Akbank Caz Festivali

Odean Pope ve (Say it) Over and Over Again

Çok kısa sayılabilecek bir kariyeri oldu John Coltrane‘in. İlk solo albümünü ellilerin sonunda yaptı, hiç kimsenin beklemediği bir anda -bir anda- göçtü gitti. Bitmeyecekmiş gibi gözüken enerjisi ile on küsür yıla çok sayıda kayıt sığdırdı. Cazın gelişimine yaptığı katkıyı ise ölçebilmek mümkün değil. Kendisinden sonraki tüm saksofoncular için bir esin kaynağı, bir referans oldu. Öyle ya da böyle etkilenmemiş bir caz müzisyeni yok desek abartmamış oluruz.

Coltrane’i bu sayfaya konuk etmemizin nedeni onun, ünlü kayıt şirketi Impulse Records adına altmışların başında yaptığı efsanevi Ballads albümünde yeralan bir icrası: (Say it) Over and Over Again.

En çok tartışılan albümlerinden birisi oldu Ballads. Melodiye aşırı derecede sadık, sakin çalış tarzını yadırgayanlar oldu. Oysa tüm yaşam yolculuğu boyunca yapmaya çalıştığından farklı bir şey yoktu bu kayıtta; Coltrane arıyordu. Bu sefer şarkı geleneğinin eşsiz melodilerinde: “Son diye bir şey yok. yeni sesler, yeni duygular var hayal edilebilecek” diyordu bir söyleşisinde. “Ve bu duyguları, bu sesleri arındırmaya, damıtmaya ihtiyacımız var. Onların en saf haline, kimliğimizin en saf haline ancak böylelikle erişebiliriz. Böylelikle kim olduğumuzu daha iyi anlayabiliriz. Bizi dinleyenlere kim olduğumuzu, kim olduklarını ancak böylelikle aktarabiliriz. Bunu yapmanın yolu, ‘aynamızı’ temiz, saf tutmaktan geçiyor.”

**Görev 1**
Coltrane yazısına göre Ballads albümü hangi kayıt şirketi adına yapıldı?

**Girdi Verileri**
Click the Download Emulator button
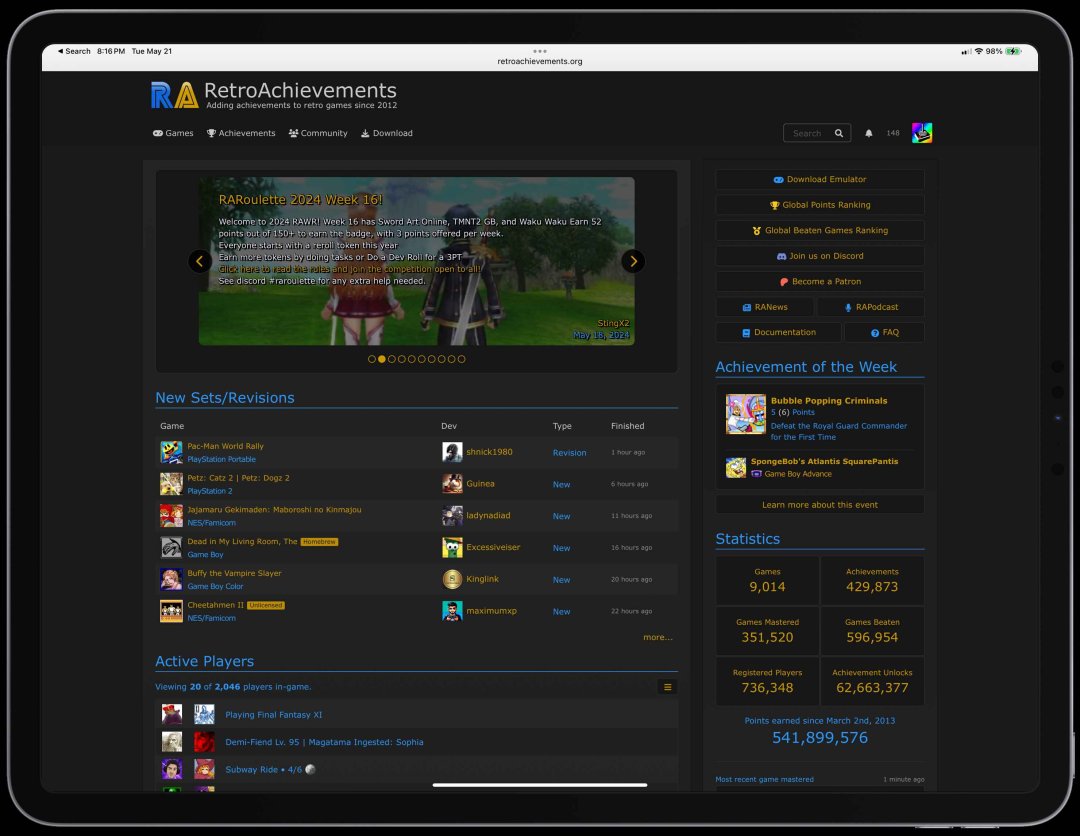Screen dimensions: 1080x836 [819, 180]
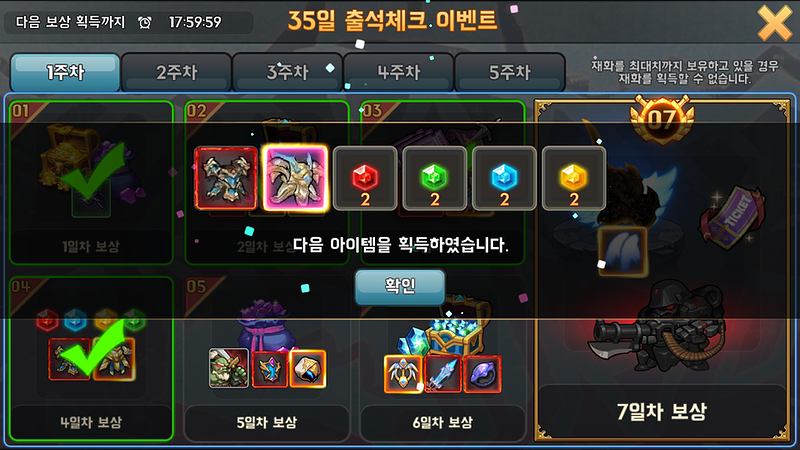
Task: Close the attendance event with orange X
Action: [x=774, y=23]
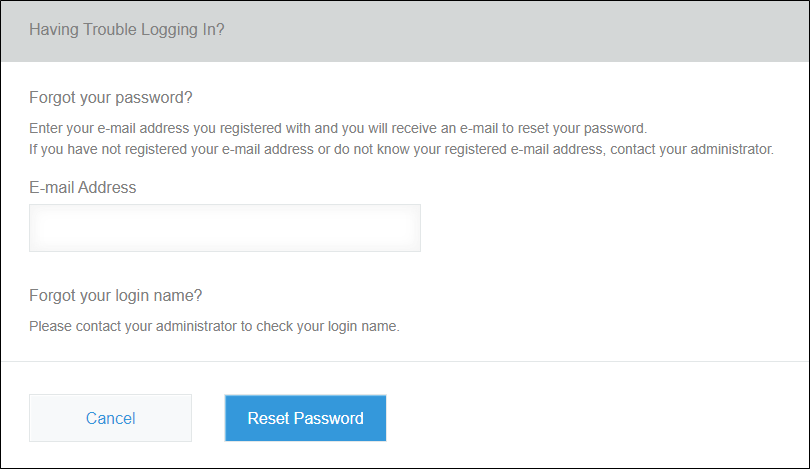Click the blank space between Cancel and Reset Password
Screen dimensions: 810x469
(208, 418)
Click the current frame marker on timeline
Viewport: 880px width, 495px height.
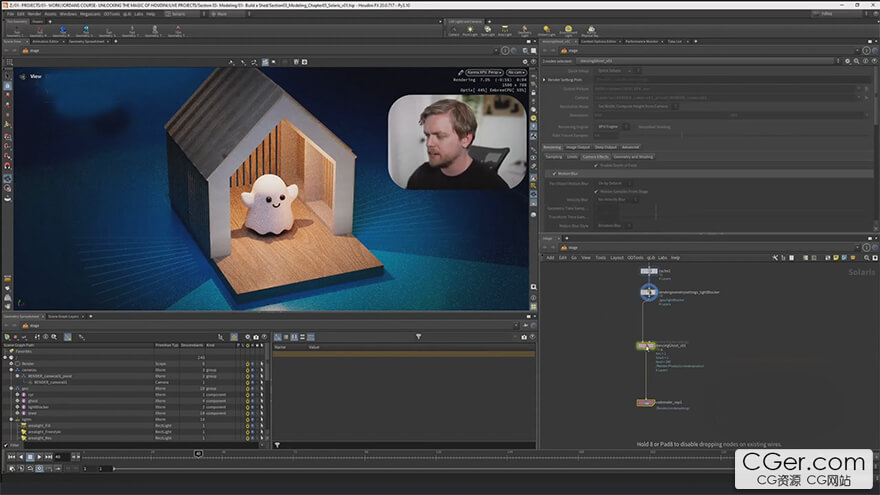pos(198,453)
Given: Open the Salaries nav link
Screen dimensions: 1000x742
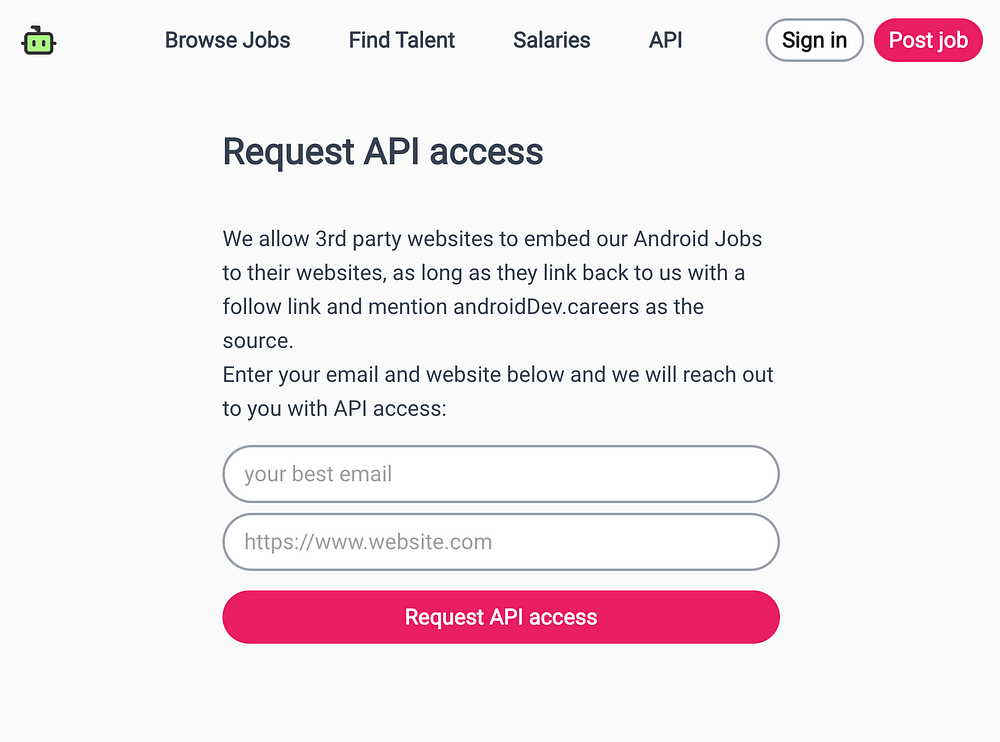Looking at the screenshot, I should pos(551,40).
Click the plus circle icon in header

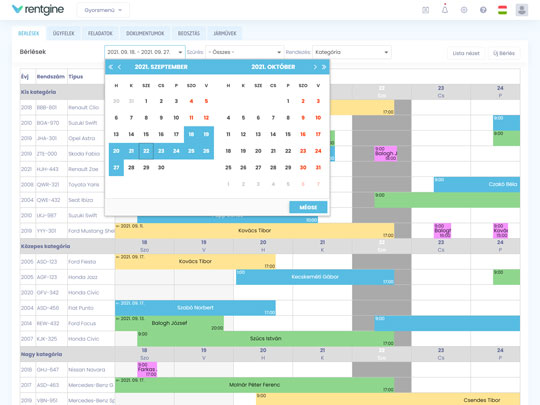pos(464,10)
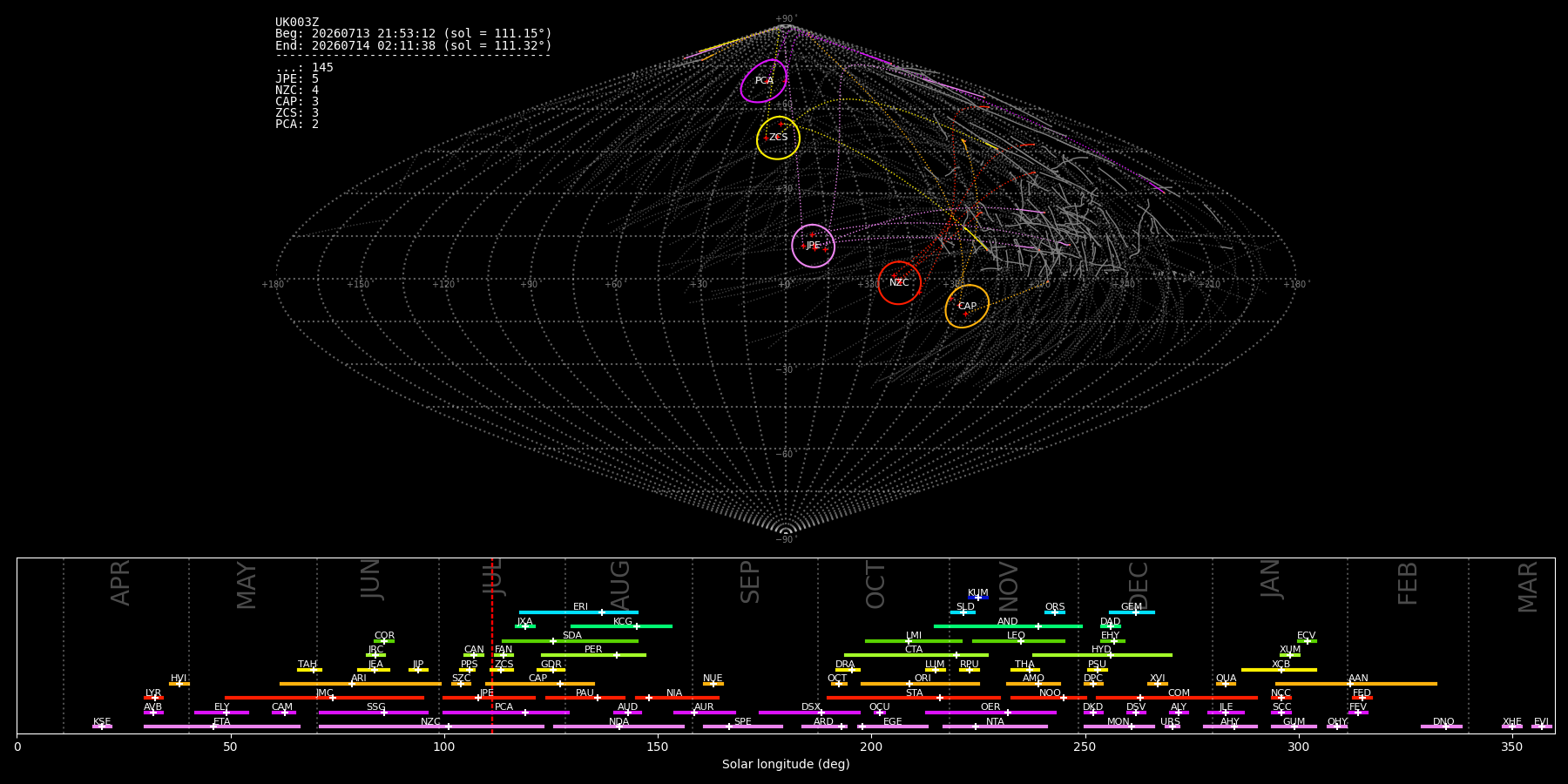Click the AUG month label
Screen dimensions: 1568x784
point(620,585)
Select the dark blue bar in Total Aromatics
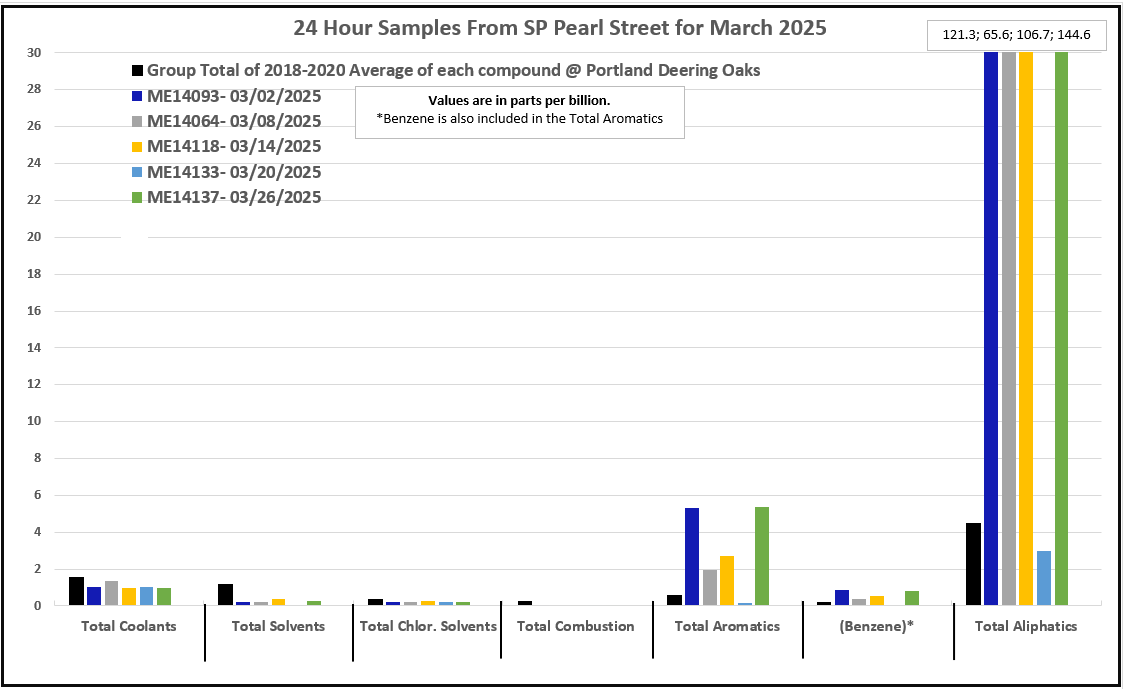1127x689 pixels. tap(692, 556)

**Görev 2**
Girdilerde "Click the current frame marker on timeline" ifadesini içeren satırdan başlayıp girdilerin sonuna kadar olan satırları yeniden yazın ve "timeline" yerine "time bar" koyun. Geri kalan her şey aynen kalsın, resimler yanıta dahil edilmesin.

**Örnek Çözüm 1**
Impulse Records

**Örnek Çözüm 2**
Click the current frame marker on time bar
Viewport: 880px width, 495px height.
pos(198,453)
Given: Open the Salaries nav link
Screen dimensions: 1000x742
Looking at the screenshot, I should pos(551,40).
Click the plus circle icon in header

pos(464,10)
Click the AUG month label
Screen dimensions: 1568x784
point(620,585)
Select the dark blue bar in Total Aromatics
1127x689 pixels. tap(692, 556)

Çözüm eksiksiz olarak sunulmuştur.